Achar que só por que o que você diz não está no mundo concreto e palpável não é real, sinceramente, ou é estupidez ou ingenuidade ou caráter deplorável. No caso das comunidades combatidas, a terceira opção é, de forma disparada, a mais convincente. O mundo virtual (blogs, mails, orkut, MSN) são mera extensão do real, desse papel de jornal que você está pegando agora. . Existe um servidor que registra tudo, armazena tudo e, no caso de qualquer problema, alguém pode e deve ser responsabilizado por todo deslize.

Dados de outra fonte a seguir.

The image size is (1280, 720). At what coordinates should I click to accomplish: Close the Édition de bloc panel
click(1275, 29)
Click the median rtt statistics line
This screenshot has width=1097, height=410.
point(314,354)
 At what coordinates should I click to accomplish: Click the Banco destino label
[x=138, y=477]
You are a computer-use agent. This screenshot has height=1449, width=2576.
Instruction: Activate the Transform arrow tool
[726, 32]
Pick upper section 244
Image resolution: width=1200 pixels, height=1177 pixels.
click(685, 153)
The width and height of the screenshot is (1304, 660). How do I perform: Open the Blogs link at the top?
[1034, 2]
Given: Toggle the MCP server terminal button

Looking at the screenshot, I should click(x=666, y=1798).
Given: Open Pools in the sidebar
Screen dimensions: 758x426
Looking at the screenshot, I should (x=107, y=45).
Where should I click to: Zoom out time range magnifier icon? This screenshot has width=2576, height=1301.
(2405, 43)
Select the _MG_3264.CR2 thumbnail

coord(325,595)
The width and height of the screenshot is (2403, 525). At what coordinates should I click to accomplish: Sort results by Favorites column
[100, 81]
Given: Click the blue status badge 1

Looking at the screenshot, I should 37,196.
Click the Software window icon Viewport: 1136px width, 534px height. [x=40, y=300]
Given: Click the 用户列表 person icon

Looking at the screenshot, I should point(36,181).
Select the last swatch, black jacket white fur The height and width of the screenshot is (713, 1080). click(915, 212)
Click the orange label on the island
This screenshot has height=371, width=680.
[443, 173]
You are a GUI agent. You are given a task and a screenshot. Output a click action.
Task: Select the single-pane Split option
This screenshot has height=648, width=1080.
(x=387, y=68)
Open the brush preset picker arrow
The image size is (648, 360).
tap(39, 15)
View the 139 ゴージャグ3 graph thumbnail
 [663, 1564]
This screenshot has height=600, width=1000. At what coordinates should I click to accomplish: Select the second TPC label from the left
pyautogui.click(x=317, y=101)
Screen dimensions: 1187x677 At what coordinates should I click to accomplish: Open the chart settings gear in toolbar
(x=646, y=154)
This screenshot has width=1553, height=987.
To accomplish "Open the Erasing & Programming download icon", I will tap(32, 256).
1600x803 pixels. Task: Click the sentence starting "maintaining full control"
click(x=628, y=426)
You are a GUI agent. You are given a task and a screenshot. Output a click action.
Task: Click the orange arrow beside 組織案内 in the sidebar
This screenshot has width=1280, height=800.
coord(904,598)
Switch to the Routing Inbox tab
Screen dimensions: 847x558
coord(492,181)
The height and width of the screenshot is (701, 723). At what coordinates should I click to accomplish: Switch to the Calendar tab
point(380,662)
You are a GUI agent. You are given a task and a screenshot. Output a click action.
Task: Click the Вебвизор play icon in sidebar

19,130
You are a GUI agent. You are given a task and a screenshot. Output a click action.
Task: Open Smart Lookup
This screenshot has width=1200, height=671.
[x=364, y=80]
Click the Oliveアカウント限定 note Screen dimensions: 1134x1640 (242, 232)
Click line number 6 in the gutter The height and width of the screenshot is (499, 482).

É assim que as coisas funcionam.
Se você tem um perfil fake (os falsos do orkut, que não têm uma pessoa que assume o que determinado profile diz), saiba que basta um mínimo de inteligência e conhecimento técnico para chegar à sua identidade real. Confesso meu completo analfabetismo em questões intrínsecas ao funcionamento de hardware e softwares em geral, mas, conversando com amigos que entendem do assunto, me disseram que o IP (espécie de RG único e exclusivo de cada computador) é fácil de rastrear. Se não for pelo IP (no caso do cara acessar por meio de lan houses, escolas, bibliotecas, trabalho e computadores de uso coletivo afins), dá para seguir quem convidou quem a entrar no site de relacionamentos e chegar ao convite que originou o fake em questão. Mais fácil que tirar doce de criança. Mole, mole...
Comunidades como as que pululam no orkut são de um péssimo gosto e, além disso, se caracterizam como crime. Envolvem temas que causam repugnância a qualquer ser humano com um pingo de decência e vergonha na cara. Não dá para aceitar como se fosse normal só porque faz parte da internet, pois verdadeiramente não é. As penas têm que ser rígidas, duras e severas, como bem diz nosso Código Penal para crimes como os tais.
E se você, pai e mãe, não quiser que seu filho seja um crápula ou caia nas mãos de um (não sei qual das duas alternativas é pior), trate de aprender a mexer no orkut. Vá por mim, é dez mil vezes mais fácil que dirigir um carro. Pois só a vigilância contínua dos pais (quais comunidades o filho está inscrito, quem são seus amigos virtuais, o que ele diz nas comunidades, quem manda scraps para ele...) garantirá algum mínimo de caráter virtual à criança, pré-adolescente ou jovem.
Se você não quiser se esforçar tanto, pai e mãe e relapso, fique tranqüilo! Quem sabe ele não entra para a comunidade “Nós amamos a Suzane Richthofen” e segue os passos da garota que ele idolatra. Não seria uma boa?